In order to clarify the concept of the ROI used in the quantitative cytoarchitectonic method, the following sentences have been added in the manuscript text (lines 1478-1487):

“For each identified area, GLI images were generated from three neighbouring sections in the rostro-caudal direction, and regions of interest (ROI) were defined around each portion of the cortical ribbon where a border had been identified by visual inspection by manually drawing an outer (at the interface between layers I and II) and an inner (at the border between layer VI and the white matter) contour. These contour lines were used to define equidistant traverses running perpendicularly to the cortical surface, along which the changes in grey values quantify the laminar pattern characteristic of a cortical area (Schleicher et al. 2009) and are measured as GLI-profiles (for details see Palomero-Gallagher and Zilles 2019; Zilles et al. 2002).”

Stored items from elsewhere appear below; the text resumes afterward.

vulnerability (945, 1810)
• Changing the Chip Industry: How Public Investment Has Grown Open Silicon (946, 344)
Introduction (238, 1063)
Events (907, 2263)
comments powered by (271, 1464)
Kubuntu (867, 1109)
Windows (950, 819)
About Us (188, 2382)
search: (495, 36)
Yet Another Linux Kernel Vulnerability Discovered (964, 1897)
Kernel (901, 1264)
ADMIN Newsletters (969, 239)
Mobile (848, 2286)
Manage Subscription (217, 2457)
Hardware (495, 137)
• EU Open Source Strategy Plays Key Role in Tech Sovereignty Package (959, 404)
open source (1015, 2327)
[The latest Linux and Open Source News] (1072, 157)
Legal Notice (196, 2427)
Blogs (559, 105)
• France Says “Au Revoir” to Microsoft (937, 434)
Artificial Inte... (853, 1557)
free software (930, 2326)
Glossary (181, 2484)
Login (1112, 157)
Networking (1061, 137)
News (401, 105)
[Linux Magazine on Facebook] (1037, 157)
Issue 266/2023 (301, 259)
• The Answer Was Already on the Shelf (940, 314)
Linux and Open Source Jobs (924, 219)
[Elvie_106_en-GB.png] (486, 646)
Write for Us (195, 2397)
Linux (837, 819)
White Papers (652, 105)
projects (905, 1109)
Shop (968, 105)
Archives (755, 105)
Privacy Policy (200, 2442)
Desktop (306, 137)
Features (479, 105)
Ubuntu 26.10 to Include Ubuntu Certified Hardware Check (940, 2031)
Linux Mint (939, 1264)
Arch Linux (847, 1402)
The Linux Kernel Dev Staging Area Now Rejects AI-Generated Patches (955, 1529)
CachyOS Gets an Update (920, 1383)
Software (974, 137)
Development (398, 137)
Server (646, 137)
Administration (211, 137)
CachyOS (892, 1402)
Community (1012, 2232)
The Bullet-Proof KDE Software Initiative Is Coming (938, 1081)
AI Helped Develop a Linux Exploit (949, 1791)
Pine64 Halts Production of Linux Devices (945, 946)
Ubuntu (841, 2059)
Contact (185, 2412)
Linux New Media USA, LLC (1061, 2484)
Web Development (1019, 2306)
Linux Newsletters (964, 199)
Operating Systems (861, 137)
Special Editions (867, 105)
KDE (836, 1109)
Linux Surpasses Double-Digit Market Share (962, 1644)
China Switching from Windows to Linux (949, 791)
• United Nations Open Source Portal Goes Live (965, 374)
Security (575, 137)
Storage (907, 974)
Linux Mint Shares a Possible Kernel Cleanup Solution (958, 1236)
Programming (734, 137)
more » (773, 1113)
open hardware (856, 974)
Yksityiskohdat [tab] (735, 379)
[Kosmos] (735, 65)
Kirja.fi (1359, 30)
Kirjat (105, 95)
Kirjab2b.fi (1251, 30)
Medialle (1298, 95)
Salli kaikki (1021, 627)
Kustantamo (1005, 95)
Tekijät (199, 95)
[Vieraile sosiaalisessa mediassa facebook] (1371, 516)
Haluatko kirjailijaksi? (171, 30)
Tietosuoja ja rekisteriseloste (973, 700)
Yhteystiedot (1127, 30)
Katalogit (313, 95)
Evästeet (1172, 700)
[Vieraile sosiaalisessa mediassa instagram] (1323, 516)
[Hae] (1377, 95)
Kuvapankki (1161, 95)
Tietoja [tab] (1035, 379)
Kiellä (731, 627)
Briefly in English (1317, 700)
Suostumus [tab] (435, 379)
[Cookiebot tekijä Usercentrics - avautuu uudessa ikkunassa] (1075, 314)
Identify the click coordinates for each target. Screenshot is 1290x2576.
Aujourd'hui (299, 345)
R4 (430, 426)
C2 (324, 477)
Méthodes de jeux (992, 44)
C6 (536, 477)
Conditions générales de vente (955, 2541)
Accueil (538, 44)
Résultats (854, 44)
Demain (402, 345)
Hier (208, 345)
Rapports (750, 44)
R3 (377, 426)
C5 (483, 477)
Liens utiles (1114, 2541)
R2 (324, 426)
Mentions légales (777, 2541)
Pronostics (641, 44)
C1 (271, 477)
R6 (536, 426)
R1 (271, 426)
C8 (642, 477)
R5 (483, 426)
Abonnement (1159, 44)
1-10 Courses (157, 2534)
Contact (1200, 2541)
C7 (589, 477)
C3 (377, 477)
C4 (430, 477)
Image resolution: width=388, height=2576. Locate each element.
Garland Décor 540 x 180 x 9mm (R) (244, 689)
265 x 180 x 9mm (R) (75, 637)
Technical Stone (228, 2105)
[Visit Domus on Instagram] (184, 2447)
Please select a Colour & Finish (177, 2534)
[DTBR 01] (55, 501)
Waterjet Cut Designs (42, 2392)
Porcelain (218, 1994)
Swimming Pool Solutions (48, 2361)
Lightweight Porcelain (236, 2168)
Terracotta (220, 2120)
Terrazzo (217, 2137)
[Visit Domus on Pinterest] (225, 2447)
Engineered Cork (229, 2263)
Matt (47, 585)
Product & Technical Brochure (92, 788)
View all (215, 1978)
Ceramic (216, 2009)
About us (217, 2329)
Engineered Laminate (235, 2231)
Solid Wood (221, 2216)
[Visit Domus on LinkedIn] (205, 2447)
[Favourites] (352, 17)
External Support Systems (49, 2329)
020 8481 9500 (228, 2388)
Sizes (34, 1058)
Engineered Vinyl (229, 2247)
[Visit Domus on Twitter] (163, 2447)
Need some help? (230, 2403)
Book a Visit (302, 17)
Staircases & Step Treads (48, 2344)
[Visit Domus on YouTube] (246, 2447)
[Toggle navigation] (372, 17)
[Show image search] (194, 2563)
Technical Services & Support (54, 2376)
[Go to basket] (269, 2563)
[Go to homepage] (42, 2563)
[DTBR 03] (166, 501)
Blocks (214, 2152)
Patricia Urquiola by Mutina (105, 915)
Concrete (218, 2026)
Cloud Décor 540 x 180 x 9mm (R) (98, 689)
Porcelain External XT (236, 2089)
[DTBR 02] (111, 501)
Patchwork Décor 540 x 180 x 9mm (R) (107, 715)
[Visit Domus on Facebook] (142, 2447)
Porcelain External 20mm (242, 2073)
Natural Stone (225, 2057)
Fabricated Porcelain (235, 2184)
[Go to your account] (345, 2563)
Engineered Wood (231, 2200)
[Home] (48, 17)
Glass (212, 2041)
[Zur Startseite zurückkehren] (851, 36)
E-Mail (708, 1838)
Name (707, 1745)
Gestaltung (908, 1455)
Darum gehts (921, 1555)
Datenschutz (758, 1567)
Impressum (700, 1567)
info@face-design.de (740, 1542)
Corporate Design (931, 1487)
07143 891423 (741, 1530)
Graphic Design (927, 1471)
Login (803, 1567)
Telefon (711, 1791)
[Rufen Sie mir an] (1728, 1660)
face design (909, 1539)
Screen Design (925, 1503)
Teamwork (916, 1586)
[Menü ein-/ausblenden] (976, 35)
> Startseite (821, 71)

The authors excluded parts of areas 14 (14c) and 13 (13a) because of the plane of cut. What about area 8 within the most posterior part of the inferior arcuate sulcus?

Unfortunately, we had a similar problem when it comes to extracting densities from the most posterior part of the inferior arcuate sulcus (ias) due to the plane of sectioning. Based on simple visual inspection of both the cytoarchitecture and receptor architecture of cortex in the most posterior part of the inferior arcuate sulcus, we believe that it contains area 8Av. To demonstrate what exactly this means, we created an exemplary Author response image 1. Series of NMDA section are shown, more rostrally, areas 14c and 13a are located, whereas area 8A is positioned more posteriorly. Arrows indicate questionable parts of cortex, where cortical surface is stretched without clear laminar structure (as in the case of areas 14c and 13a) or hidden beneath the transitional cortical surface (as seen in the posterior portion of ias).

Author response image 1

I suggest using "area" and "subdivision" more consistently within the text.

We have identified 35 “entities” with distinct cytoarchitecture, receptor architecture and functional connectivity patters, and we consider each of these “entities” to be a cortical area. When we refer to ‘subdivision’ it is in the context that several of our areas can be encompassed by a single area as defined by previous mapping studies. E.g., our areas 9m, 9d and 9l are subdivisions of Walker’s area 9. We have gone through the entire manuscript to ensure that our use of the words “area” and “subdivision” comply with this definition.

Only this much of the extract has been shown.